Indeed, the relationship between PFS and OS is complex and varies across different cancer types and therapeutics. In the context of NSCLC and immunotherapy or targeted therapies, previous studies suggest, at most, moderate potential for PFS to be used as a surrogate of OS (Ye et al. 2020; Shameer et al. 2021; Hua et al. 2022), while strongly advocating for the need for patient-level analyses, where true surrogacy can be evaluated.
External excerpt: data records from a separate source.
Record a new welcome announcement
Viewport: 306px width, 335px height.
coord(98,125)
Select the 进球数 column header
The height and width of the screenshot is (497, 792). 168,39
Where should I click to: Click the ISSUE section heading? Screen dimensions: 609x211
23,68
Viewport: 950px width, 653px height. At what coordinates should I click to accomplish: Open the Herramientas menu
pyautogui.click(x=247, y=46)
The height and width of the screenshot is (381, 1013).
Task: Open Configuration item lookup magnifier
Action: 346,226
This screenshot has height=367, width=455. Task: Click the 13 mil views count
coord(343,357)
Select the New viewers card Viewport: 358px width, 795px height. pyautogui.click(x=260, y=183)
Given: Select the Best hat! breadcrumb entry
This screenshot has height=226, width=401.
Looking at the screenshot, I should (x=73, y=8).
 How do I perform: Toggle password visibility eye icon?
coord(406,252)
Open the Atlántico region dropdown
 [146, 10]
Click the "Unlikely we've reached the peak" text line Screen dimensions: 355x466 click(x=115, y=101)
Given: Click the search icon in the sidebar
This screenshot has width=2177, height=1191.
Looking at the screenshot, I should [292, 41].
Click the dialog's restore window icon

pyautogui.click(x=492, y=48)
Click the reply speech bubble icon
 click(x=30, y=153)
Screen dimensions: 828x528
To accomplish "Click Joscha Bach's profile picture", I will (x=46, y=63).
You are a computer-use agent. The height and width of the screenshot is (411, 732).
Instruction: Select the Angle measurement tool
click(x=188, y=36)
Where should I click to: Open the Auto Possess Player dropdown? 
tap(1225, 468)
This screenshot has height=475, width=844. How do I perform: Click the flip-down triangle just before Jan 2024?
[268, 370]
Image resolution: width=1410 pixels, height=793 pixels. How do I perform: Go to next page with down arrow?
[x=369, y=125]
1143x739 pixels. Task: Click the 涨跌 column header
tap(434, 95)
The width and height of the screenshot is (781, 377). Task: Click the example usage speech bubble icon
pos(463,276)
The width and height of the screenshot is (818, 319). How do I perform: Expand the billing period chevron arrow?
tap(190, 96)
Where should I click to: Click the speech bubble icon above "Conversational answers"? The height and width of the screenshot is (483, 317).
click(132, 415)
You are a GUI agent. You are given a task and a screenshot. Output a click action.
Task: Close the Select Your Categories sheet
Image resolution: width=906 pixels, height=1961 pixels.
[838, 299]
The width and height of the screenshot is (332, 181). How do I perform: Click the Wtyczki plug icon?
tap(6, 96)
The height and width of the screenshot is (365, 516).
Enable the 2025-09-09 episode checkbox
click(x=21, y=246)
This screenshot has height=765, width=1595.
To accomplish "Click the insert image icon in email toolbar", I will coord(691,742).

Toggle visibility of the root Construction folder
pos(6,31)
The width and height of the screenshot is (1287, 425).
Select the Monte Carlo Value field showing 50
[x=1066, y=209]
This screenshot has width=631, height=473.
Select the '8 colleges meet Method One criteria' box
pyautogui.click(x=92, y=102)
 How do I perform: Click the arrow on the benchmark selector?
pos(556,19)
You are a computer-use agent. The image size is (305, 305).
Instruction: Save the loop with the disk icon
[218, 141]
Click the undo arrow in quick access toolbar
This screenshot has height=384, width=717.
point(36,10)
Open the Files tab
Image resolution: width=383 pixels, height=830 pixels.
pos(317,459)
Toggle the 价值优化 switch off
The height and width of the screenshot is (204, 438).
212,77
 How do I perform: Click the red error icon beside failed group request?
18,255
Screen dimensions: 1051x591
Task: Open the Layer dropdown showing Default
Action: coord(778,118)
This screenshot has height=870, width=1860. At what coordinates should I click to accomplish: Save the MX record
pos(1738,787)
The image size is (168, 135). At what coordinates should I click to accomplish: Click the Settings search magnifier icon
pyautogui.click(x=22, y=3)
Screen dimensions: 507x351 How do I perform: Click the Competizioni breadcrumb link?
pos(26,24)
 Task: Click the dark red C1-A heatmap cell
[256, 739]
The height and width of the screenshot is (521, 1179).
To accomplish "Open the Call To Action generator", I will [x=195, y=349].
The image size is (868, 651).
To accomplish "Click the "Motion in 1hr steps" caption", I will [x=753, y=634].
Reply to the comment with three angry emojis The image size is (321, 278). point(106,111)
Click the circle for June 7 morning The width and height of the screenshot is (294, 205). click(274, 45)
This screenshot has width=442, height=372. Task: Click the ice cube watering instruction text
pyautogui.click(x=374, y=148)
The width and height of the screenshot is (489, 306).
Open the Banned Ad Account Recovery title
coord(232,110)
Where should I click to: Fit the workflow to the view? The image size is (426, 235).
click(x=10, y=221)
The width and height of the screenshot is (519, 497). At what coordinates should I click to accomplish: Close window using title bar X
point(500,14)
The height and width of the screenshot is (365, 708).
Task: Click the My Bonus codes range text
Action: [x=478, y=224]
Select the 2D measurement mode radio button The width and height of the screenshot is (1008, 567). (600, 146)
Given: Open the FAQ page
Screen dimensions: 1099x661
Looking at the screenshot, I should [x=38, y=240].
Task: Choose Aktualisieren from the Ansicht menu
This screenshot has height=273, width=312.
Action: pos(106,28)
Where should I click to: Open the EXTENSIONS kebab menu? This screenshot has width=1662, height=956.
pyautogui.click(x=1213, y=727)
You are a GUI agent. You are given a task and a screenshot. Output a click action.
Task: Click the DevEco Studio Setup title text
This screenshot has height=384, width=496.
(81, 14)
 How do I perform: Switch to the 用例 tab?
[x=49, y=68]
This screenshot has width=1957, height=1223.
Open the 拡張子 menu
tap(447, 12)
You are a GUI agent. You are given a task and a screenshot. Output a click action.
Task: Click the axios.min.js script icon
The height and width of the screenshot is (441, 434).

Unlike OS, PFS, as assessed by RECIST, is subject to variability due to the inconsistent application of the criteria. The variability sources can pertain to, among others, reader experience (Tovoli et al. 2018), identification of new lesions (Beaumont et al. 2018), unidimensional measurement errors (Yoon et al. 2016), selection of target lesions (Iannessi et al. 2021) or non-target disease assessment (Morse et al. 2019). While some of these can be minimised by, for example, having automated methods for lesion measurements (Fournier et al. 2021) and multiple experienced readers (Karmakar et al. 2019; Schmid et al. 2021), the reader-subjective nature of RECIST, limited to the selection of target lesions, may not be eliminated. Without the guarantee of an objective definition of progression, PFS may be misidentified, potentially introducing noise into our data.

Our study has some limitations. Firstly, this was a single-centre study with no external validation, implying that our findings might not be directly translatable or generalisable to external cohorts without further testing. To mitigate this, we report the average performance of our models across 100 cross-validation splits. Moreover, the specificity of our cohort to NSCLC and its treatment with immunotherapy may limit the applicability of our results to other types of cancers or treatments. Larger cohorts, with appropriate sample size estimations and additional study contexts, will be required to confirm our results.

Conclusions

Our study highlights the potential of using routine blood tests as a tool for predicting progression free survival in NSCLC cancer patients receiving immune checkpoint inhibitors. Integrating routine blood markers and serum tumour markers within machine learning models may enable more performant and timely detection of disease progression, ultimately aiding clinical decision-making. Further studies with larger cohorts are needed to validate these findings and explore the generalizability of our approach to other cancer types and treatment modalities.